Collected data entries:

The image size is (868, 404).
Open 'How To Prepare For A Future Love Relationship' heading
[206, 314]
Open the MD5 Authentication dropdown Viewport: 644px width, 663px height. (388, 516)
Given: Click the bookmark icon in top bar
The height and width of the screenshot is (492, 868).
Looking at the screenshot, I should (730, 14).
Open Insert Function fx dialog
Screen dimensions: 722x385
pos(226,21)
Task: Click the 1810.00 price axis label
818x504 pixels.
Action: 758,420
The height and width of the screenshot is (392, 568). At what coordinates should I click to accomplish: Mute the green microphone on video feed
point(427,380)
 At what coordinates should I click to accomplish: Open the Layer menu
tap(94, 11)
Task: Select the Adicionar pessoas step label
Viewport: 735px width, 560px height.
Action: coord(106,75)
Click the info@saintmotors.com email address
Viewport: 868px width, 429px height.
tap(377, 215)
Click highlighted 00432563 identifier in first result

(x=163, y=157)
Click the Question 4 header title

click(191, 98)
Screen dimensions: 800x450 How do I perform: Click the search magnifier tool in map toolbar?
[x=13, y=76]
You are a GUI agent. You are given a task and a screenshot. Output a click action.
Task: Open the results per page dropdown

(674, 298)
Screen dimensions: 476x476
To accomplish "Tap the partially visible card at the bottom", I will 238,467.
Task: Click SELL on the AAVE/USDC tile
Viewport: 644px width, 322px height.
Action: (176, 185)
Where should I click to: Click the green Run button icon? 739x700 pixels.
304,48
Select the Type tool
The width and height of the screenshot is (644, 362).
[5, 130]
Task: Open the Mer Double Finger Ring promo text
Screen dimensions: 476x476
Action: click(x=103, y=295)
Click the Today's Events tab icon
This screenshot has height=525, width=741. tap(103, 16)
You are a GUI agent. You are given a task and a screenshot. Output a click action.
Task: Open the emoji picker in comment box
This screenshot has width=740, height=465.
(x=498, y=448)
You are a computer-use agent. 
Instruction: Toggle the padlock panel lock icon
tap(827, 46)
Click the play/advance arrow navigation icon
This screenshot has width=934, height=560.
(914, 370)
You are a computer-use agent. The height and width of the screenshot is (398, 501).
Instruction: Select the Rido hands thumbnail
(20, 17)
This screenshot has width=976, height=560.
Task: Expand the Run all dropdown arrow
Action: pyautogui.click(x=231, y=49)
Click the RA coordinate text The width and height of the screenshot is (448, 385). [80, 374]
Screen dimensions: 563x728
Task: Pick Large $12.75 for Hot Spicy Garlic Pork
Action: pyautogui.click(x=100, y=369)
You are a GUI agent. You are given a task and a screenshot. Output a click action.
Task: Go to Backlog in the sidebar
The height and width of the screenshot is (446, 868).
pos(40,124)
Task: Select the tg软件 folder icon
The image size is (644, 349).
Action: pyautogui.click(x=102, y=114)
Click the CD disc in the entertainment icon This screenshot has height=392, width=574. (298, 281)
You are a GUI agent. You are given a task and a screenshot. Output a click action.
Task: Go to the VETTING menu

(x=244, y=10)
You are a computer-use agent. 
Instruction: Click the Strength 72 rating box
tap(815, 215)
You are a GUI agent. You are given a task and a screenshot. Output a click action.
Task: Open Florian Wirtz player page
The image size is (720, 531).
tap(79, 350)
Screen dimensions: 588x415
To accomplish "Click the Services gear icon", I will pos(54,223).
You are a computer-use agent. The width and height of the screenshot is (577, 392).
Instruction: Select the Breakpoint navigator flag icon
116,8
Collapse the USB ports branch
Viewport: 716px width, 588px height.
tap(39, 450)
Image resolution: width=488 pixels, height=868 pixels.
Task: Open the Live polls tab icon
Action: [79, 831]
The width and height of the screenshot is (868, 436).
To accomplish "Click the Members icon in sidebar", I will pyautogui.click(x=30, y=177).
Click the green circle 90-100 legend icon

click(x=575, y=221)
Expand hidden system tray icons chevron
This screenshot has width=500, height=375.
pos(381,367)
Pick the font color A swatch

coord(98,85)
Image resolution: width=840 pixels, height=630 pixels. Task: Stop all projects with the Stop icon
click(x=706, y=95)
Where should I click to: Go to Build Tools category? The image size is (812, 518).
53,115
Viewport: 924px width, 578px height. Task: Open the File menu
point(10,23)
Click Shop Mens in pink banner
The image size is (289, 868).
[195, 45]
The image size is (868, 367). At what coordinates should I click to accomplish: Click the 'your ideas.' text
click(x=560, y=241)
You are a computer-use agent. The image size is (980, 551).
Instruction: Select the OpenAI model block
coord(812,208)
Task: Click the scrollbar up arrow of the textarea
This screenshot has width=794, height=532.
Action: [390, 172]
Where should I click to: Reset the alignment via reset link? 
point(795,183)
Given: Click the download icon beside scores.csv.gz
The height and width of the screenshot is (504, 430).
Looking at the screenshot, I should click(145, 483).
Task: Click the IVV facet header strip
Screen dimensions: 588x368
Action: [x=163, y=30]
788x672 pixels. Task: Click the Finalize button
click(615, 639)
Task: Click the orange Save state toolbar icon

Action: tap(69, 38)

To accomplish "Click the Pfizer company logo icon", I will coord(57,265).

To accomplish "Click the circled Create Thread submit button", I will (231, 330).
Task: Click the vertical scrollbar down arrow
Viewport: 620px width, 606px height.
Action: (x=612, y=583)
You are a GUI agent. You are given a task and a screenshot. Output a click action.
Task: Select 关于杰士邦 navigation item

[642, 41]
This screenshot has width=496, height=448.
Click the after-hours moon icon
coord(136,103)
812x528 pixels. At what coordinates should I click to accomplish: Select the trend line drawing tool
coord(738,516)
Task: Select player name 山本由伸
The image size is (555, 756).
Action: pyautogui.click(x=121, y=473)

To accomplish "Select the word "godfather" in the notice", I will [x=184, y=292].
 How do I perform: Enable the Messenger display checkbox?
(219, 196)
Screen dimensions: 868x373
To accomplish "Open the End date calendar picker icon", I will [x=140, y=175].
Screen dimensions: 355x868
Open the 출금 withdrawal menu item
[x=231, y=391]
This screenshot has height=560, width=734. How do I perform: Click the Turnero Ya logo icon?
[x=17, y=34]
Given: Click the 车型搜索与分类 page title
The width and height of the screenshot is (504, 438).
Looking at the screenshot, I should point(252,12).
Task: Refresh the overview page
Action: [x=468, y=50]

PROBLEM DETAILS -> Please copy every line in the entries where "player" appears.

COMPLETED TASK ->
Task: Open Florian Wirtz player page
Task: Select player name 山本由伸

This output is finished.